Terrorists can hack pacemakers like shown in Homeland TV series

Reel life to Real life

If you have seen the TV series Homeland you might know that the terrorist in the series are shown  laying their hands on the pacemaker.  The series protagonist, Damian Lewis was seen to give terrorists a serial number so they could hack the pacemaker of Vice-President William Walden.  US security experts have warned that this could actually happen in real world.  Taking their advise seriously, the US Department of Homeland Security (DHS) is currently investigating more than 20 medical devices which could be tampered with by third parties like terrorists or state sponsored hackers.

DHS  announced in October, 2014 that it is checking anything and everything which contains a programmable chip like pacemakers, defibrillators, bedside intravenous fluid pumps, scanners and hospital networks etc.

Members of DHS’s Industrial Control Systems Cyber Emergency Response Team (ICS-CERT) say that a heart pump by Hospira and cardiac implants by Medtronic and St Jude Medical all have security flaws that could make them vulnerable to external hacking.

Forensic medicine and security specialists to develop software to spot if pacemakers have been hacked

Now forensic medicine and security specialists have joined forces to develop software which can tell a pathologist if a pacemaker has been interfered with causing any fatality.   Sujeet Shenoi, a computer security engineer at the University of Tulsa in Oklahoma, told New Scientist:

“The problem is that there has to be a way to access these very small, simple devices to reconfigure them, change their settings and patch the software. “That means there are a nay number of ways to compromise them and their firmware. “The medical device manufacturers are not working hard behind the scenes to stop this happening.”

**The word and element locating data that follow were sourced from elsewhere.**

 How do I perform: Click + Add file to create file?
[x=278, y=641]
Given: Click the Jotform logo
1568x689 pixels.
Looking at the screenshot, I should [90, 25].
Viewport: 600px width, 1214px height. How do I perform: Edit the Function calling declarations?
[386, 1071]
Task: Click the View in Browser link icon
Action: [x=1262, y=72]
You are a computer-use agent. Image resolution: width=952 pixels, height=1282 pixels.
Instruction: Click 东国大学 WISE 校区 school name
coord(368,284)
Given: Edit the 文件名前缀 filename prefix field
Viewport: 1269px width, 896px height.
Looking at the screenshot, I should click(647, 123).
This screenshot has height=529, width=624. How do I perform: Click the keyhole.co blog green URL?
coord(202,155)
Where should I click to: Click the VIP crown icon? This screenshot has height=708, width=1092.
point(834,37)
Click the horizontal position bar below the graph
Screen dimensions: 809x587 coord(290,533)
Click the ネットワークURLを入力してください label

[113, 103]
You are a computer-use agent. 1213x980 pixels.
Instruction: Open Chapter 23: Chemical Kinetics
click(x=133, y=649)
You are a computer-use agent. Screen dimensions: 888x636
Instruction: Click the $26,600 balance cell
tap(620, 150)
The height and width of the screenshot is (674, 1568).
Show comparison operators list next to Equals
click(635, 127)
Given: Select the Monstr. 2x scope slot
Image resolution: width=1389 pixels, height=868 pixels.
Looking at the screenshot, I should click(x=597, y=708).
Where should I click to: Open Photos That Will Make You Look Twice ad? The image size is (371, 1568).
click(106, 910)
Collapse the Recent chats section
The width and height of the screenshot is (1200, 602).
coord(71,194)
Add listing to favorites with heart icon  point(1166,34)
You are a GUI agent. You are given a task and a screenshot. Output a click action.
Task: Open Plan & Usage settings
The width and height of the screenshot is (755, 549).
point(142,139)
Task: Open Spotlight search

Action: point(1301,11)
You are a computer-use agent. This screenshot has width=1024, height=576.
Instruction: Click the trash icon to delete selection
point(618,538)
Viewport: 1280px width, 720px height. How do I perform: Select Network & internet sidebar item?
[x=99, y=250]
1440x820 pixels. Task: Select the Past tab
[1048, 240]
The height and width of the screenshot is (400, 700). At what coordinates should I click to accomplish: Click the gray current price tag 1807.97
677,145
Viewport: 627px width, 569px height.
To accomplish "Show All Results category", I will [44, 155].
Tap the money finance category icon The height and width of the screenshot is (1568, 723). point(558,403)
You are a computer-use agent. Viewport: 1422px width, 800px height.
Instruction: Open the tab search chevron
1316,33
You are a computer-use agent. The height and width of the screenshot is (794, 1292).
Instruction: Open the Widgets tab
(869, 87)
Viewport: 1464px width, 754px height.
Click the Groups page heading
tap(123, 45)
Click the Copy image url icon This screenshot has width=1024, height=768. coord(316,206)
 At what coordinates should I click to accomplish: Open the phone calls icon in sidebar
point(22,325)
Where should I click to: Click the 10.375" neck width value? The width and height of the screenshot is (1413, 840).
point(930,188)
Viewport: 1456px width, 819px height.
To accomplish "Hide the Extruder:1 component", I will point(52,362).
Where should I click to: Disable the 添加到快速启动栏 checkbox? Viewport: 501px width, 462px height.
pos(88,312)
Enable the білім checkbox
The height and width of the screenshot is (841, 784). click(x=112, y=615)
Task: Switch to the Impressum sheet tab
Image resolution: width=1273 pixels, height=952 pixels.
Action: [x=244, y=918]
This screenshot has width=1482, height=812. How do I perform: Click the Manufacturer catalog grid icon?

To create software which monitors unusual activity, the researchers have drawn up a list of medical events that could lead to the death of a person with an implanted defibrillator – a device which helps the heart beat more rhythmically through a series of shocks. They included sending a series of quick shocks to accelerate the heartbeat and cause a fatal arrhythmia or reprogramming the device so that it does not kick in when required.

A pathologist can then examine the defibrillator after death to see if any of the scenarios which could cause a lethal attack had taken place. If something untoward was spotted, an investigation could begin. “That would be proof against everything but a malicious pathologist,” said Noureddine Boudriga, a cryptographer at the University of Carthage in Tunisia.

In a post-mortem examination, the new software could identify whether a pacemaker was remotely ordered to produce changes that led to a heart attack. The program could be altered, said the team, to work with any other medical device. Furthermore, the team suggested that on future devices, protections be implemented to keep the devices’ service and operations data safe from external tampering.

Nonetheless, former Vice President Dick Cheney had all forms of wireless access to his own pacemaker deactivated before the device was implanted into his own chest.